Collect every line in the records below that contains the word "output".
┌──
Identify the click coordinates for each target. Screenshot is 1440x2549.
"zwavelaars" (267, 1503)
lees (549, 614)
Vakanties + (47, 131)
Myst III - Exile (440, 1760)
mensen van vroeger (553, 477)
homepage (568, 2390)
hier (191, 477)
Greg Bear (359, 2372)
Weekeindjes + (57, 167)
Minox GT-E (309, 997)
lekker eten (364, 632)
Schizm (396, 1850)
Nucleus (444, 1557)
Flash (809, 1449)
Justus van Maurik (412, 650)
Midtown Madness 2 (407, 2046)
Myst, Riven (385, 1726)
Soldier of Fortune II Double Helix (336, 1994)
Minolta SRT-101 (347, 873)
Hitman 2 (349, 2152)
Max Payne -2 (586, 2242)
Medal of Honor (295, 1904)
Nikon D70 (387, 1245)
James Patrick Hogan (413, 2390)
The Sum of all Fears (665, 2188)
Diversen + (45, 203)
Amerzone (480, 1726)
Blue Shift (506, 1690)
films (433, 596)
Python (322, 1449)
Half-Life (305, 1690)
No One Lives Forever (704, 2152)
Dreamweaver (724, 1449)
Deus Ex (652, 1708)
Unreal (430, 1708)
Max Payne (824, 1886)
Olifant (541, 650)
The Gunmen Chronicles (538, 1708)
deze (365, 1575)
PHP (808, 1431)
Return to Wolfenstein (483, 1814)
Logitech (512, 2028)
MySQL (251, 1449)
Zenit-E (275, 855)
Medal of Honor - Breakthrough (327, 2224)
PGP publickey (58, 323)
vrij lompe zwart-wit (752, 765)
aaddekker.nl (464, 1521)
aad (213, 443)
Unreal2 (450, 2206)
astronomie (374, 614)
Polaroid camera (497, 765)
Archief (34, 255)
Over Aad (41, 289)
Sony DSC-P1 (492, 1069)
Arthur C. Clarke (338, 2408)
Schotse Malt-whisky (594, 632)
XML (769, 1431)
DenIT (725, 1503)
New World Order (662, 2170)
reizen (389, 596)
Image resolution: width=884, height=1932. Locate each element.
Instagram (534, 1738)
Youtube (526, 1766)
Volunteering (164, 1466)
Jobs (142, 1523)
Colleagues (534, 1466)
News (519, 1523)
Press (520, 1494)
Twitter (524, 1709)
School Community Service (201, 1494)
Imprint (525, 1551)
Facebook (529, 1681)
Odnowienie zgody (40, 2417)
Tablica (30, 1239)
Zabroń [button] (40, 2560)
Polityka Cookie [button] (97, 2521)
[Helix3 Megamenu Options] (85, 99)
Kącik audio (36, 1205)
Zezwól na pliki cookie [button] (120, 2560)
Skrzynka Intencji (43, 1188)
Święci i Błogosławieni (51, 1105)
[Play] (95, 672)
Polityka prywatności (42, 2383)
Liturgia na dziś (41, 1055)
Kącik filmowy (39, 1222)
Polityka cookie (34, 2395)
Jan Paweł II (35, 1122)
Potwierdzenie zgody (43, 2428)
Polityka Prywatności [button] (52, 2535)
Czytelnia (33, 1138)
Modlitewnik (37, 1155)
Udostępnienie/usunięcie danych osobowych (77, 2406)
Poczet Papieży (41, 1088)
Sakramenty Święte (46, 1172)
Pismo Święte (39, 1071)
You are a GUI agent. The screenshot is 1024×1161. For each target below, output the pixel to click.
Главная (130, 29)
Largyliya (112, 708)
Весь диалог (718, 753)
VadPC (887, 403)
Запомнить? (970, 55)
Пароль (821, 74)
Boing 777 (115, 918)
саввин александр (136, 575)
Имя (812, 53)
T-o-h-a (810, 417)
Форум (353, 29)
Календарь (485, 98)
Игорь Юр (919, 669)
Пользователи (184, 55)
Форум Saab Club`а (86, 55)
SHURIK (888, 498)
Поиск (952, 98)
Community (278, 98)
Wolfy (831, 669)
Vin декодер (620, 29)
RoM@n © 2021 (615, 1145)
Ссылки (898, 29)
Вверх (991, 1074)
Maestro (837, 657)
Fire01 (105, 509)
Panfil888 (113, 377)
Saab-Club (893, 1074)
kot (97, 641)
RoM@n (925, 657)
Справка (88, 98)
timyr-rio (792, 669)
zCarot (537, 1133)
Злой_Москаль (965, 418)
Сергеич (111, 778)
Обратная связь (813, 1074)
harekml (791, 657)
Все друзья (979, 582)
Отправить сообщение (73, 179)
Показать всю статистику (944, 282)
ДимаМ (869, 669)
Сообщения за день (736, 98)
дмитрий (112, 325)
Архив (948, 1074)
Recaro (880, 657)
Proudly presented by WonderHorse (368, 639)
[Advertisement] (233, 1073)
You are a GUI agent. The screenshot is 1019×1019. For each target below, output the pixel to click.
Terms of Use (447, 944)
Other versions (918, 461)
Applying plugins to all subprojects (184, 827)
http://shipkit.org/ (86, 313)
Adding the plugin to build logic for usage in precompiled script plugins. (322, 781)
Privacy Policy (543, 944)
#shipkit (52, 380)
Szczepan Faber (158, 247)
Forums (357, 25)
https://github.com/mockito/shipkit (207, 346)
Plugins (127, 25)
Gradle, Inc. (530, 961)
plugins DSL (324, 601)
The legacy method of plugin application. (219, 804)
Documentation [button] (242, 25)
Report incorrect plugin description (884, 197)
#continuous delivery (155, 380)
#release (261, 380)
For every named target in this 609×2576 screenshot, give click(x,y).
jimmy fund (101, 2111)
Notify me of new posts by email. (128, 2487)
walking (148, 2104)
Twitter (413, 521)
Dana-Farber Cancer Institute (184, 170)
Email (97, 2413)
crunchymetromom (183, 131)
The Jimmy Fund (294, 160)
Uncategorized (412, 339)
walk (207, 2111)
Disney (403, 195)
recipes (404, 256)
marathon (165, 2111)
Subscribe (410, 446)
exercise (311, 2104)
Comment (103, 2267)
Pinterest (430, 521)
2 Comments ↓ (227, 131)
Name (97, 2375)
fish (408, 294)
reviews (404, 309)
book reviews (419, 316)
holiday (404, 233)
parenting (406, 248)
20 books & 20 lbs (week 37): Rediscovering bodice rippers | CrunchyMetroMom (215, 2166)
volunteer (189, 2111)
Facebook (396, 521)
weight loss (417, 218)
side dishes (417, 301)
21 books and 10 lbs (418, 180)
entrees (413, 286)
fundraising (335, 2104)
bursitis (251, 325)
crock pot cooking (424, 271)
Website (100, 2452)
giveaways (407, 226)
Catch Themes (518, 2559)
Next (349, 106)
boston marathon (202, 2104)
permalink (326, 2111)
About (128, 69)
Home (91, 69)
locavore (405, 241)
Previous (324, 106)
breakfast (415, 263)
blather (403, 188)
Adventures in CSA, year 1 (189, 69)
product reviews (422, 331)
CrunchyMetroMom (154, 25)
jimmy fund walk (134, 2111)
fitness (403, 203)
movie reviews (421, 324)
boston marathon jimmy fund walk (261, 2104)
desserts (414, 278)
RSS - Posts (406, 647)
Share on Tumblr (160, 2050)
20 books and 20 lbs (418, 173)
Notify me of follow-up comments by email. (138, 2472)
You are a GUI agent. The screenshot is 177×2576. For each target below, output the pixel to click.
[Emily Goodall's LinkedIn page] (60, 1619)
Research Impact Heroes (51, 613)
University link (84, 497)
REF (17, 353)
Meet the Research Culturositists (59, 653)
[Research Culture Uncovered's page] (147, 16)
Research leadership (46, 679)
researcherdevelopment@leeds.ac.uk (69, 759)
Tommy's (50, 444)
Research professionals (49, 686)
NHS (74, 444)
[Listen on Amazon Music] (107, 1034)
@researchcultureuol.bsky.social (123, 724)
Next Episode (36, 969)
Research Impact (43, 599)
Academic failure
└──
* **TASK RESULT**
You are a GUI agent. The screenshot is 1024×1161. For each target below, output the pixel to click.
You are a GUI agent. The screenshot is 1019×1019. For each target below, output the pixel to click.
You are a GUI agent. The screenshot is 177×2576. For each target below, output the pixel to click.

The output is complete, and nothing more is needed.